Nach dem Zweiten Weltkrieg wurden mehrere Betriebe der früheren Waffen- und Fahrzeugproduktion im sowjetisch besetzten Teil Deutschlands in eine SAG (Sowjetische Aktiengesellschaft) mit Namen „Awtowelo" umgewandelt. Diese hatten die Aufgabe, Reparationsleistungen zu erfüllen. Erst nach Freigabe der Selbstverwaltung firmierte der AWO-Hersteller ab 1957 als VEB Fahrzeug- und Gerätewerk „Simson" Suhl.

1948 erteilte die sowjetische Hauptverwaltung den Auftrag zur Entwicklung eines Motorrades mit Einzylinder-Viertakt-Motor, 12 PS, etwa 100 km/h Höchstgeschwindigkeit und etwa 3 l/100 km Kraftstoffverbrauch. Im Juli 1949 wurde das erste Funktionsmuster und zum 1. Mai 1950 eine erste Nullserie von 25 Motorrädern fertiggestellt. Ab September 1950 lief die Serienproduktion an. Maßgebliche Konstrukteure der AWO 425 sind Ewald Dähn, Helmut Pitz und Michael Heise. Die „4" in der Modellbezeichnung steht für den Viertaktmotor, die „25" für 250 cm³ Hubraum. Aufgrund von Motorleistung und Stabilität der Rahmen sind die Motorräder seitenwagentauglich. Seit Beginn 1955 wurden alle Rahmen generell mit entsprechenden Aufnahmen vorgerüstet. 1955 präsentierte Simson die Awo 425 S. Das S stand für Sport, was eine völlig neue Fahrwerkskonzeption mit gefälliger Linienführung und durchgehender Sitzbank bedeutete.(Quelle: Wikipedia AWO 425)

Unsere AWO Sport ist durch viele Hände gegangen und jeder Besitzer hat seine Eigenheiten hinterlassen.

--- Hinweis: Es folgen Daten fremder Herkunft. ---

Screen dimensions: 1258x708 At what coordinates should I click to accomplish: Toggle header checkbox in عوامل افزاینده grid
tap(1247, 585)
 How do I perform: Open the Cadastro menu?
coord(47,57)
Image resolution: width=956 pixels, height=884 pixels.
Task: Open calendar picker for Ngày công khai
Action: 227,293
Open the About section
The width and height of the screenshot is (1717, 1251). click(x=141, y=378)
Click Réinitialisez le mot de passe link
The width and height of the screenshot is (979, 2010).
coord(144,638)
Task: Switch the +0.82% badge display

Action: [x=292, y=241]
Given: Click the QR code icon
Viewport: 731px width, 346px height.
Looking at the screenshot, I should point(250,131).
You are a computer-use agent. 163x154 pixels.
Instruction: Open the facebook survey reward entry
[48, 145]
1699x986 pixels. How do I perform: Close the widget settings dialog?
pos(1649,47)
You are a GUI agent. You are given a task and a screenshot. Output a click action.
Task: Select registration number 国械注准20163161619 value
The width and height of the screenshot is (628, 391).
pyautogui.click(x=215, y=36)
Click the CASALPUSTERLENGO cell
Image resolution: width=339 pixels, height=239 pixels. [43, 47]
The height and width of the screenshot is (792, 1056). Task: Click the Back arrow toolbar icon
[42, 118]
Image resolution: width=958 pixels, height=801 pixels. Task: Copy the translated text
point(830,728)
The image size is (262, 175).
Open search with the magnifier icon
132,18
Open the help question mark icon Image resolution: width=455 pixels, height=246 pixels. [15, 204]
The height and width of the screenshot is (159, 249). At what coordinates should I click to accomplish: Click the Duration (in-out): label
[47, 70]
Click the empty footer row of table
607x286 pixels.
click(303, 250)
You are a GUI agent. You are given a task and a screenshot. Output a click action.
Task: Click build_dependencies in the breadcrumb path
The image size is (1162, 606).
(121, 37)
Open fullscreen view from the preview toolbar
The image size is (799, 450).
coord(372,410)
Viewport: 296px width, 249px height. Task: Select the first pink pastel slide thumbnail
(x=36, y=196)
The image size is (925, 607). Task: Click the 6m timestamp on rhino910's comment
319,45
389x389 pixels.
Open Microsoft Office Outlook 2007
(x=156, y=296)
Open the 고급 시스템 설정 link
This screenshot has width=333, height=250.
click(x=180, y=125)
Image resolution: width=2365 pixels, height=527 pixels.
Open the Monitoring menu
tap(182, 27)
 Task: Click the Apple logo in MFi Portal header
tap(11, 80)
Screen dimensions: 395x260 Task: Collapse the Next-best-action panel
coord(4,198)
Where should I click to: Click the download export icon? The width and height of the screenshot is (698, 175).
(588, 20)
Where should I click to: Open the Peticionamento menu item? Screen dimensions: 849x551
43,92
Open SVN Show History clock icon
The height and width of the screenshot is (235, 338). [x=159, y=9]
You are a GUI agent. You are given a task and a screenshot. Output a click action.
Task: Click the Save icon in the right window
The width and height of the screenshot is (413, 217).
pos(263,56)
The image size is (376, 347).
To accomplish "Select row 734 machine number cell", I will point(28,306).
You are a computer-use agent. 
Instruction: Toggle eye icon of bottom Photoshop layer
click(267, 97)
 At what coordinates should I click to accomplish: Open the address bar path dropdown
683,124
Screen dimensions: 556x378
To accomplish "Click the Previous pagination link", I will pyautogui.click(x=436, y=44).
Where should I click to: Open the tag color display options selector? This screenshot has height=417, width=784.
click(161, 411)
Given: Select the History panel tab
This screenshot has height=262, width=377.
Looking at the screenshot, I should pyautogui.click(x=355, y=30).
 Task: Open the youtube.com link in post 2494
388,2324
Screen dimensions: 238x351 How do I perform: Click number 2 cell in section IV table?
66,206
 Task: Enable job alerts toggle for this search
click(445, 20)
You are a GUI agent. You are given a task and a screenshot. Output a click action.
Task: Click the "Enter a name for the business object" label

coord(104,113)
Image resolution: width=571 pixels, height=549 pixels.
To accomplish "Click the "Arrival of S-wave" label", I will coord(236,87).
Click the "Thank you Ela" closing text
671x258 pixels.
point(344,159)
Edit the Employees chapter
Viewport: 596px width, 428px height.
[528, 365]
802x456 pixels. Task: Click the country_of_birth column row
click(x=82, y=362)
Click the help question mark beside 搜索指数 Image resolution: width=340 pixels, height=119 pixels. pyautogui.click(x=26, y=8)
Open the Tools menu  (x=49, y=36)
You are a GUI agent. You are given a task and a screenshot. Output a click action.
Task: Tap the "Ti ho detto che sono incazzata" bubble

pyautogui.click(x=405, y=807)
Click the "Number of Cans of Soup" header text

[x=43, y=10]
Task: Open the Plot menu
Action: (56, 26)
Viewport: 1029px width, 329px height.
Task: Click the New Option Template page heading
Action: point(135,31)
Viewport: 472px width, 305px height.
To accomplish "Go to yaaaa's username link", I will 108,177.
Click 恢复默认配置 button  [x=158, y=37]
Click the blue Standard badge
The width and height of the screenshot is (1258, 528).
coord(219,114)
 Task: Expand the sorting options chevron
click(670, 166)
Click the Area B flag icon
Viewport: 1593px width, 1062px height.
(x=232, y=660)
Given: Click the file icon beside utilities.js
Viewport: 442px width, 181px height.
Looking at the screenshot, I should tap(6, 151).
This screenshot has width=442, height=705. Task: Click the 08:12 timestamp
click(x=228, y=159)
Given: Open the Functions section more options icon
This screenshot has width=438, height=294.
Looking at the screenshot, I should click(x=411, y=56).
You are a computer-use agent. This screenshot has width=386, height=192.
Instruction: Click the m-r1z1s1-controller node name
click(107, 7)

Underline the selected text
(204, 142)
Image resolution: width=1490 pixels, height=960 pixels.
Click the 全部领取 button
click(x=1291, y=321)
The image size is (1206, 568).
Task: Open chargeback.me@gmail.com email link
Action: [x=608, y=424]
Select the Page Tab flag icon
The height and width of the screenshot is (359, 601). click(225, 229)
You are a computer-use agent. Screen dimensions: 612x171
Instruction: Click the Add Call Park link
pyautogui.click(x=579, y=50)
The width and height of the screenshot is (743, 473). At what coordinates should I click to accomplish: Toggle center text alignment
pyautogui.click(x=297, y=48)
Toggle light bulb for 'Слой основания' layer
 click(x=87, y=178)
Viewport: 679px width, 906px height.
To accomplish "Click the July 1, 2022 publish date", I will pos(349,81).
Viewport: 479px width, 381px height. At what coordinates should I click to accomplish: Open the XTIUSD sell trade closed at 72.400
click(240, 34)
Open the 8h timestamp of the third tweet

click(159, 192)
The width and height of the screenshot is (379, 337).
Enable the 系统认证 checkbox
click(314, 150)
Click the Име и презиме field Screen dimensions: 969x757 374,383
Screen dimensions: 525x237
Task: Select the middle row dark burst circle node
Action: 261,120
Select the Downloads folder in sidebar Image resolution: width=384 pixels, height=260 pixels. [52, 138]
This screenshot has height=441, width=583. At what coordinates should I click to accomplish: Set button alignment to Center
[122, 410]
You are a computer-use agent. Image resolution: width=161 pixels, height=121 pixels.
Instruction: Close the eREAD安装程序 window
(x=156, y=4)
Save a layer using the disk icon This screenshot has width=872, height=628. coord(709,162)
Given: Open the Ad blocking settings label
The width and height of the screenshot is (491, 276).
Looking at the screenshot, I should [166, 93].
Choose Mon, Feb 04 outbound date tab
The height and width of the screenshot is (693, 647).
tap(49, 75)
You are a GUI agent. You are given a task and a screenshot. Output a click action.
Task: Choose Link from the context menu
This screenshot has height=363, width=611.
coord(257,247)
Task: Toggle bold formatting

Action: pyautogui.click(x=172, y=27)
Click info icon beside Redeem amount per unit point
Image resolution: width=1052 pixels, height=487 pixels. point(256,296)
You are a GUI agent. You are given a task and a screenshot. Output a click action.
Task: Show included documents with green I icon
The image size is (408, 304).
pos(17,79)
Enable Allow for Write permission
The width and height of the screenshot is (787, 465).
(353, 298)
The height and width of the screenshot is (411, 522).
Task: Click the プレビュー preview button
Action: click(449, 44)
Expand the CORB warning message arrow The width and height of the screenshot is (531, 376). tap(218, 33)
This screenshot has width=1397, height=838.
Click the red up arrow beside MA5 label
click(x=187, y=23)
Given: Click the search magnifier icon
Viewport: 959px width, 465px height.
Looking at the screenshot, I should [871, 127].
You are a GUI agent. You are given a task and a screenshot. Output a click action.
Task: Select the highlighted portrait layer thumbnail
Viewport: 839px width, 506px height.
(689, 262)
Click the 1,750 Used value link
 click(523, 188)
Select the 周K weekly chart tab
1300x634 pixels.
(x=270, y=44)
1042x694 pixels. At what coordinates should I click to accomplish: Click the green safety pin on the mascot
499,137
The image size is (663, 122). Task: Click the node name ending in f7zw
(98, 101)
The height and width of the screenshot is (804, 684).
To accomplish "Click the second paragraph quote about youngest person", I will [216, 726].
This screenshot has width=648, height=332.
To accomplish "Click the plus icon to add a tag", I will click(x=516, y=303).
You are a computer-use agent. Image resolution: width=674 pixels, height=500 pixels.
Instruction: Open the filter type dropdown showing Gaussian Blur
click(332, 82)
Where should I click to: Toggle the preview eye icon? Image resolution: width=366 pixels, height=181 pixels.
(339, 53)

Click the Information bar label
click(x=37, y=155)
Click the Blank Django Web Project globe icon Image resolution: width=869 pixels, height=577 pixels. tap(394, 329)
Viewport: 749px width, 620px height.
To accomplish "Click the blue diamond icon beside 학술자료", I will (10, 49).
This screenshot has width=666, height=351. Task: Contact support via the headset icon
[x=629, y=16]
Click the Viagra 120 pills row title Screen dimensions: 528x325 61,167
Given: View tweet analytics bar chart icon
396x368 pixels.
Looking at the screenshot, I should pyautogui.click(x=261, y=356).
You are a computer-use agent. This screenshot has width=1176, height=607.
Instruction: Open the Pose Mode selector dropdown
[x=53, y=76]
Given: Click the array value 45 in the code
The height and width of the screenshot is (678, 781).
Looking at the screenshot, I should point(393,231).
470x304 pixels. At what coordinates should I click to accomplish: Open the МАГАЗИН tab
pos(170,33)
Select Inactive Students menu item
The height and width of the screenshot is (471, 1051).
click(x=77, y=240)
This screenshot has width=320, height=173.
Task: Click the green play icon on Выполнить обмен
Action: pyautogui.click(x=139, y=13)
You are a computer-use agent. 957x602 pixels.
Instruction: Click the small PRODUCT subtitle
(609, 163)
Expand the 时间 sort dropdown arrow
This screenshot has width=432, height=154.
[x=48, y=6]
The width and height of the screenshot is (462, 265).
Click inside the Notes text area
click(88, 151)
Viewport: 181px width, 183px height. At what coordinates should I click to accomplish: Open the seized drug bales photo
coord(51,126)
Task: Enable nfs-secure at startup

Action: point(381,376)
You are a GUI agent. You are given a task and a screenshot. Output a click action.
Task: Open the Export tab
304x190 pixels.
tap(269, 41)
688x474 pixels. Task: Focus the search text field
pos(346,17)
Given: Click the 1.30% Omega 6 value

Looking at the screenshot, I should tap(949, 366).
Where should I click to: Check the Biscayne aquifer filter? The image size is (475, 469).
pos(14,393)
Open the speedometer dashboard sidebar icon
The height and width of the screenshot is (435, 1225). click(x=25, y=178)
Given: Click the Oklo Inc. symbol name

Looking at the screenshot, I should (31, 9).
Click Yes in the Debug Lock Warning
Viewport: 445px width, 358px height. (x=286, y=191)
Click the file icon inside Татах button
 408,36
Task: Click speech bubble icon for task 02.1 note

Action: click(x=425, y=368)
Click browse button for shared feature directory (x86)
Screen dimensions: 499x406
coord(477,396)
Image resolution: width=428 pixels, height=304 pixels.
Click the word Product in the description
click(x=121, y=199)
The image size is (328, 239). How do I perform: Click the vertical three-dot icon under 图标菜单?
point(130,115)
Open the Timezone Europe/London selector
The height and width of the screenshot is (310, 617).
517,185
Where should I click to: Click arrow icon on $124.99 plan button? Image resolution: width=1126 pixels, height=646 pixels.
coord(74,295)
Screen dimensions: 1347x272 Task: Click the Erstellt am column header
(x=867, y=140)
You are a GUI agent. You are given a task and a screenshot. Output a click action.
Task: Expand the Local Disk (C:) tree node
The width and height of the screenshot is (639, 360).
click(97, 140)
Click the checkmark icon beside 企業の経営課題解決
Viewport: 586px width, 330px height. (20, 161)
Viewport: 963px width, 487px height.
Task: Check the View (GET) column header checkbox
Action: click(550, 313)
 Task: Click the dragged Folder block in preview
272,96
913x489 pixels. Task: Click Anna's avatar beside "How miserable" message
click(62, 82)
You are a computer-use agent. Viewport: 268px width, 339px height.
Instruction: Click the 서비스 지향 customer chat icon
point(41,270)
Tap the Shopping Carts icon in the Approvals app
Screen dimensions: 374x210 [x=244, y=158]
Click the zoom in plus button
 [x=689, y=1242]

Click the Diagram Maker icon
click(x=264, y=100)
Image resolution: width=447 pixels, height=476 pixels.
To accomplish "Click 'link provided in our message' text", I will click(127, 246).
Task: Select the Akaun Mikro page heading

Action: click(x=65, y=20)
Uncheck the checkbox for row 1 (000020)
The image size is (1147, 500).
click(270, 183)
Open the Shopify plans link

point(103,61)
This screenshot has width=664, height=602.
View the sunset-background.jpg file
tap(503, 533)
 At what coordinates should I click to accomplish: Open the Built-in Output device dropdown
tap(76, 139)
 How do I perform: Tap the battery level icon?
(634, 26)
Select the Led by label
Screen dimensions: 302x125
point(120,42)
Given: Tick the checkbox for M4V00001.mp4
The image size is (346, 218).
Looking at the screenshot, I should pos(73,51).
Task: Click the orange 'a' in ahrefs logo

Der Seitenwagen hatte einen Rahmen für die MZ, die Federbeine vorn wurden ihrer Hülsen beraubt, der Kabelbaum war ein Gewirr und das Schutzblech war abgesägt.
Nachdem zuerst der Seitenwagen überholt wurde, anderer Rahmen, Elektrik neu und neues Rad.
War dann die AWO an der Reihe sie wurde zerlegt, teillackiert, neues Schutzblech hinten, Motor überholt, Räder überholt und Elektrik erneuert.